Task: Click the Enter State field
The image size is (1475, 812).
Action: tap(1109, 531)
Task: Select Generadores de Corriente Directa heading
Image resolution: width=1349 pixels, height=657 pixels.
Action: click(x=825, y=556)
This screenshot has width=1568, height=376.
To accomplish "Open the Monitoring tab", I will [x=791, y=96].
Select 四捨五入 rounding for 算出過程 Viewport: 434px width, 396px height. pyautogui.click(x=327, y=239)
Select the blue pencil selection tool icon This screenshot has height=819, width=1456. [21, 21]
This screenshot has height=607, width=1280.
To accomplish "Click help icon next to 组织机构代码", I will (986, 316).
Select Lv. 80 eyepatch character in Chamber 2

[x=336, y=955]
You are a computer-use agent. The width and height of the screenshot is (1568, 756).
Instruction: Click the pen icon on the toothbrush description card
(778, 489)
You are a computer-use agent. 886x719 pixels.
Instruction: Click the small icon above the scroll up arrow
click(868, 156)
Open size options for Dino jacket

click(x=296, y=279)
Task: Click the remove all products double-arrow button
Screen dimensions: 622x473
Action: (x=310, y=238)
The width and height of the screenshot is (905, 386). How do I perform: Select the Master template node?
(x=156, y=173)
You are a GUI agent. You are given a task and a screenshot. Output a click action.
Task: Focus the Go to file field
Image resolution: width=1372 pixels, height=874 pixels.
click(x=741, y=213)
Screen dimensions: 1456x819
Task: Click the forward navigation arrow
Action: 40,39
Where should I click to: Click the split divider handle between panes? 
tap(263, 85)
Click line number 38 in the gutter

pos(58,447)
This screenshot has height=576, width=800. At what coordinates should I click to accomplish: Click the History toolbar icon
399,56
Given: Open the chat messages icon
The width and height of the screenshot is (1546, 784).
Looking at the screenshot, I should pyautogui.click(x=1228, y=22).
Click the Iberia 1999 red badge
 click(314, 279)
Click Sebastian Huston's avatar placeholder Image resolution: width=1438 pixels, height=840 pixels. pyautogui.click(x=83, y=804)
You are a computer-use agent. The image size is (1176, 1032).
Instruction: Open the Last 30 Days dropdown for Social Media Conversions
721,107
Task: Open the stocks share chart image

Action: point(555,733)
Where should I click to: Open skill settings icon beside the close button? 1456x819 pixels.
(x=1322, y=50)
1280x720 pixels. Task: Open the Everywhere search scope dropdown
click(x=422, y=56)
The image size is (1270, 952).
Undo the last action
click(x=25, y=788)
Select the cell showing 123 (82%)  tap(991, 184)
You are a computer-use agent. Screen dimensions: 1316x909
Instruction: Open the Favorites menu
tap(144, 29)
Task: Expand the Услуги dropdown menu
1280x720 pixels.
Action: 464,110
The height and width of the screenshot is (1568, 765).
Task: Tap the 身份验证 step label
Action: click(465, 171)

⁂

Written problem: Copy the listing above word for word, starting at its first line and ending with the line that contains "Action: click(x=825, y=556)".

Expected output:
Task: Click the Enter State field
The image size is (1475, 812).
Action: tap(1109, 531)
Task: Select Generadores de Corriente Directa heading
Image resolution: width=1349 pixels, height=657 pixels.
Action: click(x=825, y=556)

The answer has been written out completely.